Engagement

Four Steps for Developing a Digital Engagement Tool

Our public agency clients are hard at work each day on important projects that keep our cities running. They’re juggling competing priorities and evaluating complex problems. Sometimes communicating the moving pieces that influence their decisions proves challenging. That’s where digital engagement tools come in.

Digital engagement tools allow users to interact with the information and gamify the decision-making process. Often, users can manipulate different factors and options in a way that reflects the complex decisions confronting policymakers.

Civic Edge has had the privilege of working with a number of public agencies to develop unique digital engagement tools, including:

  • In June 2013, the San Francisco Controller’s Office hired Civic Edge to assist the city team in developing an investment strategy and prioritized capital list of pedestrian safety projects. Civic Edge, in partnership with its subconsultants Fehr and Peers and lowercase productions, created a unique tool that combined quantitative and qualitative factors for determining a list of pedestrian safety projects for the WalkFirst initiative (see: http://walkfirst.sfplanning.org/index.php/home/participate).
  • In 2016, Civic Edge, in partnership with lowercase productions, supported the Metropolitan Transportation Commission in designing the unique digital tool “Build a Better Bay Area” as part of the agency’s community engagement efforts around Plan Bay Area 2040. The tool used simple survey-like questions to help participants understand the different alternatives under discussion.
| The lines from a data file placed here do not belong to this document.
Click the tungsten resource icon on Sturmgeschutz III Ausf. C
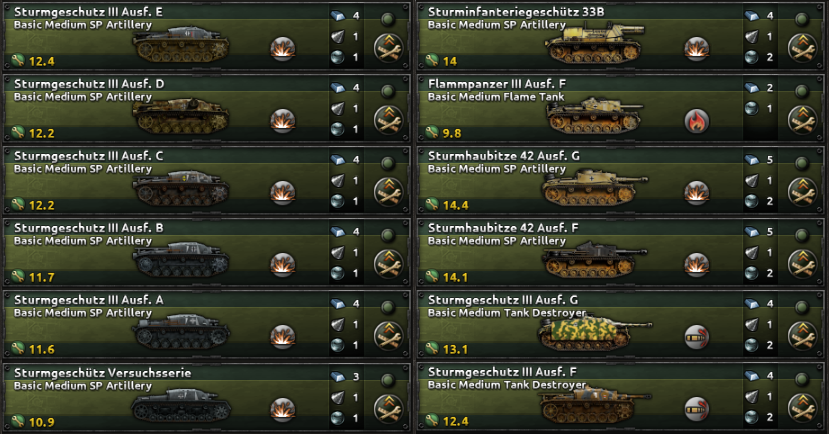829x434 pixels. [338, 180]
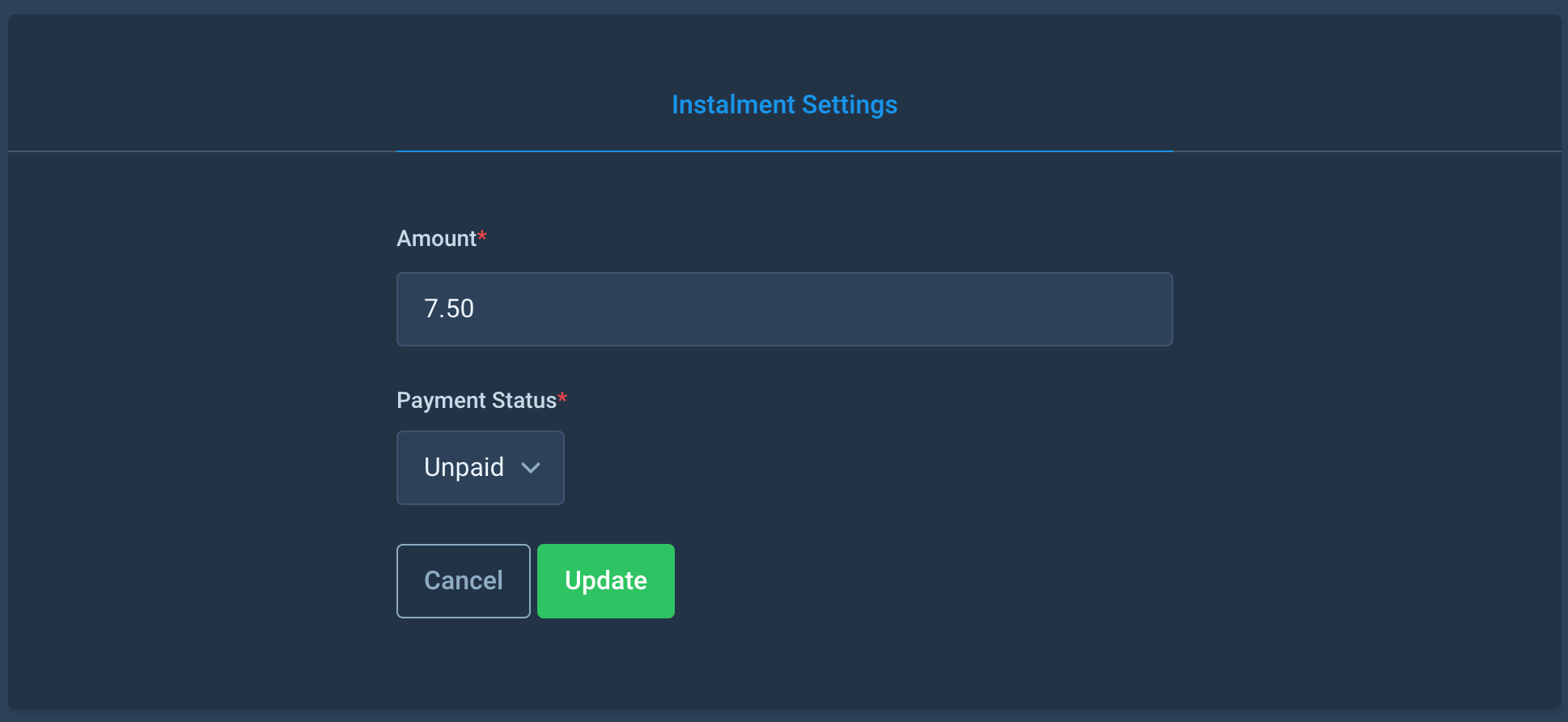This screenshot has width=1568, height=722.
Task: Place cursor after 7.50 in Amount box
Action: tap(477, 309)
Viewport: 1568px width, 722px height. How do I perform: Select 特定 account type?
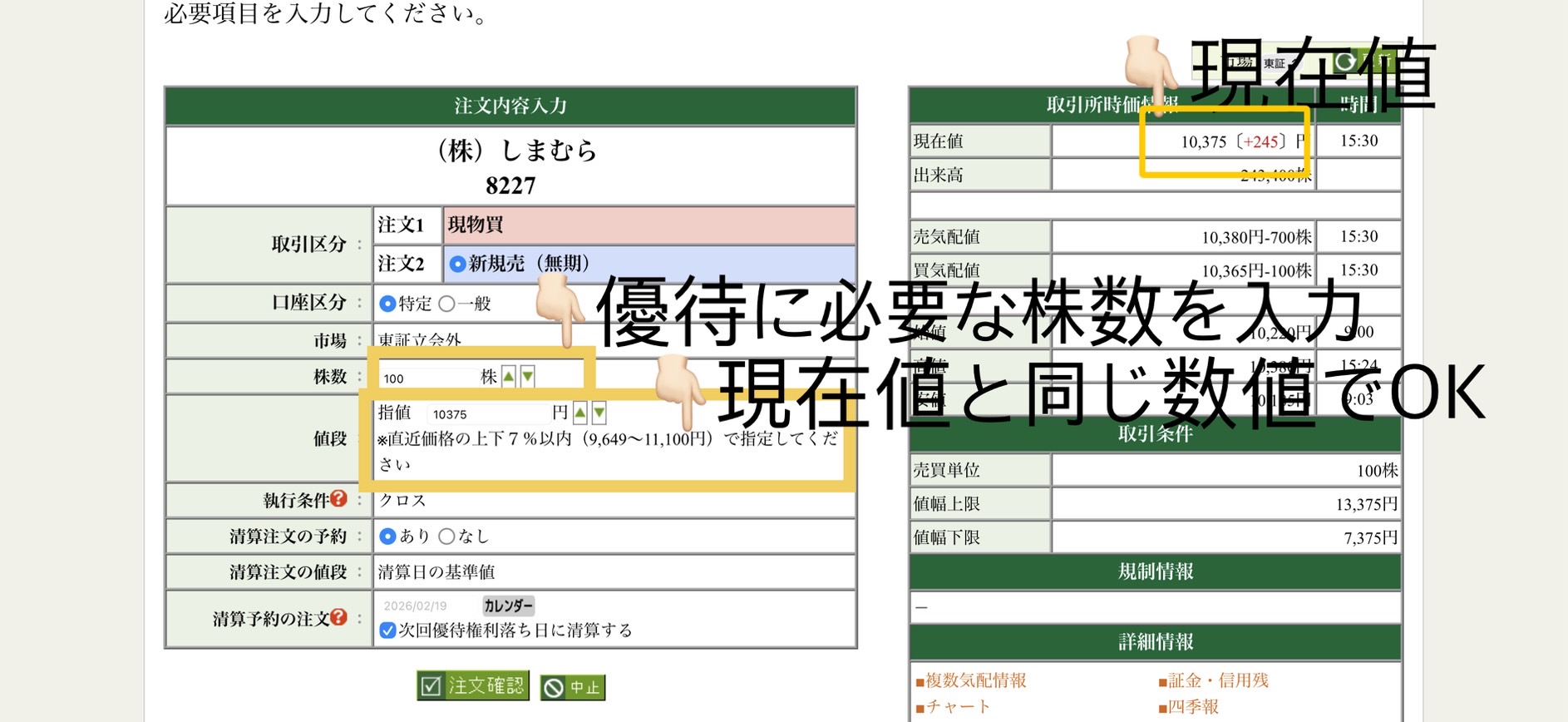pyautogui.click(x=387, y=304)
Interested in making a unique tool? Here are some tips to get you started!

Identify the goal of your digital engagement tool

Before you can build a first-rate digital engagement tool, you need to understand what you’re looking to gain from it. What information do you want users to understand? What feedback are you looking to collect? Take time at the outset to make sure you’re asking the public for input you’ll actually use and that can actually influence your project.

Input Output

Members of the public are taking time to make an input, so you need to consider the output of their time on the app or site. Does a website show real-time results from participants? Do users see their responses and an aggregate of everyone else’s? Will users get an email back from the agency if they submitted feedback?

Hire the right designer

Picking the right team to design and develop the tool makes all the difference. Find a designer or firm with experience developing similar engagement tools. Make sure you and your designer think through the user experience, especially the language inside the tool. You want your content to be on message and seamlessly walk the user through using the tool.

Spread the word!

Developing a digital engagement tool isn’t cheap, so double-down on your investment with a smart outreach and promotion strategy. This can include email newsletters, social media posts, advertisements, and listings in local newspapers. Make sure to ask community organizations and political leaders to help get the word out to their communities, too.

We recognize digital engagement tools can feel daunting, but we promise you it’s worth it. Digital engagement tools often result in more participants, more usable data, and higher levels of engagement and understanding.